Artificial Airway Safety – What Patients and Families Need to Know

Long term acute care facilities ( LTAC’s) in many ways are like hospitals: they care for critically ill patients who sustain strokes, brain injuries, and other serious conditions. Frequently these patients are transferred to LTAC’s artificial airways in place, such as an endotracheal (ETT) or, more commonly, a tracheostomy tubes. Because these patients are ventilator dependent, artificial airways are their “lifeline” for supplying oxygen to their vital organs. If artificial airways are dislodged or compromised for any reason, brain damage or death can occur within a matter of minutes.

LTAC’s must have clear guidelines in place as to how staff will respond to airway emergencies. However, in our experience, some LTAC’s give little thought to preventing airways from being dislodged, while others are unprepared to provide safe emergency airway management when airways become dislodged.

PREVENTING DISLODGED AIRWAYS Airways can become dislodged during patient turning or repositioning when staff causes excessive tension on the airway tube or the ventilator tubing (which connects the airway tube to the ventilator). Surprisingly, some LTAC’s allow nurses’ aides to turn artificial airway patients without supervision of a nurse or respiratory therapist (RT). Whether the LTAC has a written policy mandating the presence of a nurse or an RT during patient turns is a crucially Hasta Yatağı  important question for patients’ families to ask LTAC staff. If there is no such policy, it is a red flag that the LTAC has not adopted a “prevention first” mentality to patient airway safety.

Equally important is whether the LTAC has a written policy requiring staff to post signage that a patient’s tracheostomy is “fresh” or new, commonly defined as one that is 7-10 days old. If a fresh trach becomes dislodged, it is a medical emergency requiring immediate action to restore an open airway and provide life sustaining oxygen. Some LTAC’s have written policies requiring “fresh trach” signage to be placed above the patient’s bed as an additional warning to staff. Lack of mandatory signage is another red flag that the LTAC does not fully appreciate the hazards associated with these vulnerable airways.

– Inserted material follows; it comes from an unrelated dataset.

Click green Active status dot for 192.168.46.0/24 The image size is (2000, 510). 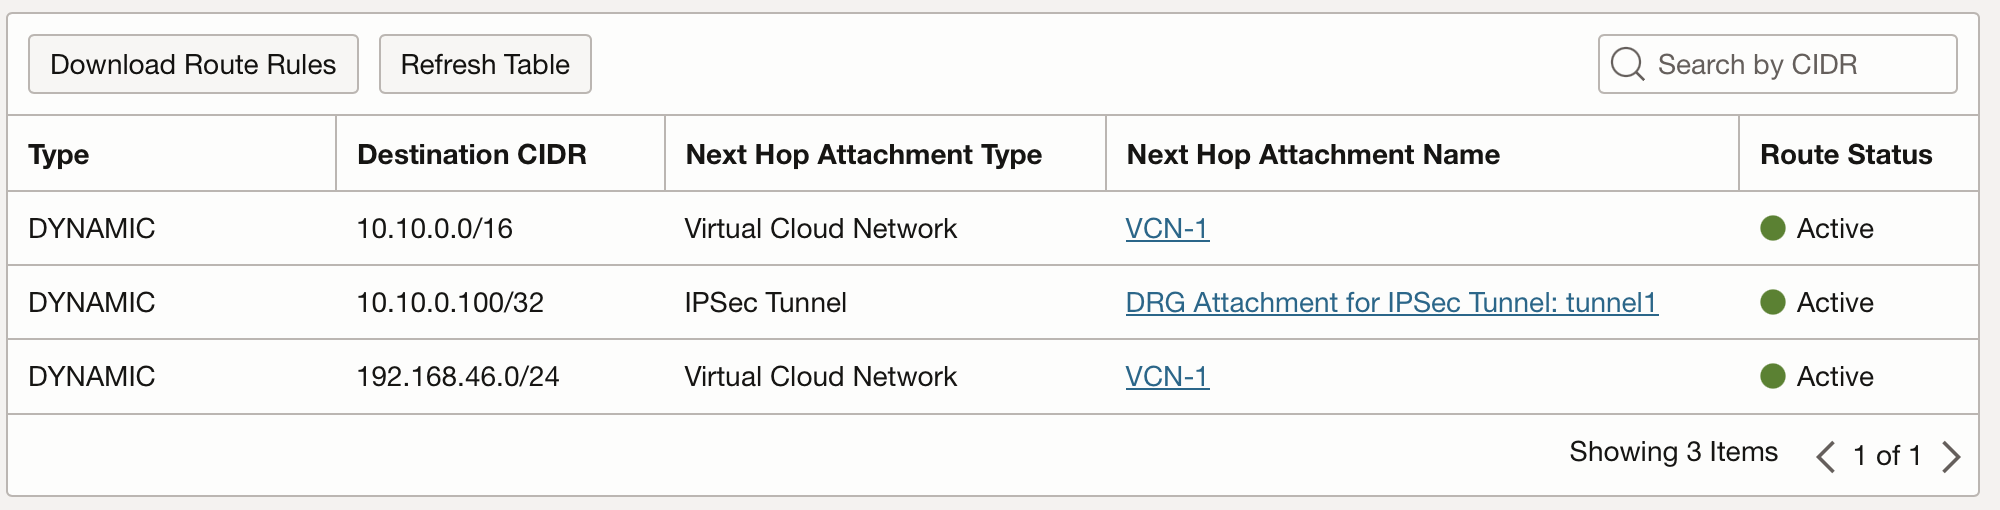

RESPONDING TO AIRWAY EMERGENCIES “Airway management” is the process of ensuring that a patient has a patent or open airway for life sustaining oxygen. When any airway becomes dislodged, staff must act immediately to restore or open the airway. Obvious questions to ask staff are: Who are the first responders to any airway emergency? Does the LTAC have an in house physician to respond to an emergency at all times, or is troubleshooting this emergency delegated to in house RT’s? If RT’s are the designated first responders, are they trained and competent to intubate patients – one of the most fundamental aspects of airway management?

Intubation is the process of inserting a breathing tube into a patient’s mouth or nose and into their upper airway in order to provide oxygen to the lungs. Surprisingly, some LTAC’s do not train their RT’s to intubate, even when there is no physician-responder available on site.

LTAC emergency response protocols are even more critical when a fresh trach becomes dislodged. The surgical hole or “stoma” in the trachea created by the original tracheostomy surgery will close rapidly if the tube is dislodged, because the hole has not matured. A serious risk of re-inserting any trach tube is misplacing it into the tissues surrounding the patient’s trachea, known as “false passage” placement. This results in forcing oxygen into the patient’s face, neck, and chest instead of the lungs, and is a serious and life threatening complication.

Because of this risk, some facilities prohibit RT’s from attempting to place any trach tube into a fresh trachea hole. Instead, many facilities require that RT’s call a “Code Blue” and provide oxygen through a bedside oxygen “AMBU” bag rather than attempt an emergency trach tube change.

Amazingly, some LTAC’s permit RT’s to attempt the dangerous practice of inserting a new trach tube into a fresh tracheostomy hole.

To summarize, any LTAC accepting patients with artificial airways should be prepared to answer the following questions:

1. Do you allow nurses aides to turn patients with airways with no nurse or RT supervision?

2. Do you require special signage above patients’ beds warning staff of a fresh or new trach?

3. Do you have a physician on hand at all times to respond to airway emergencies?

4. Are your RT’s competent to intubate patients who’ve lost their airway for whatever reason?

5. Do you prohibit your RT’s from re-inserting or replacing a dislodged fresh trach?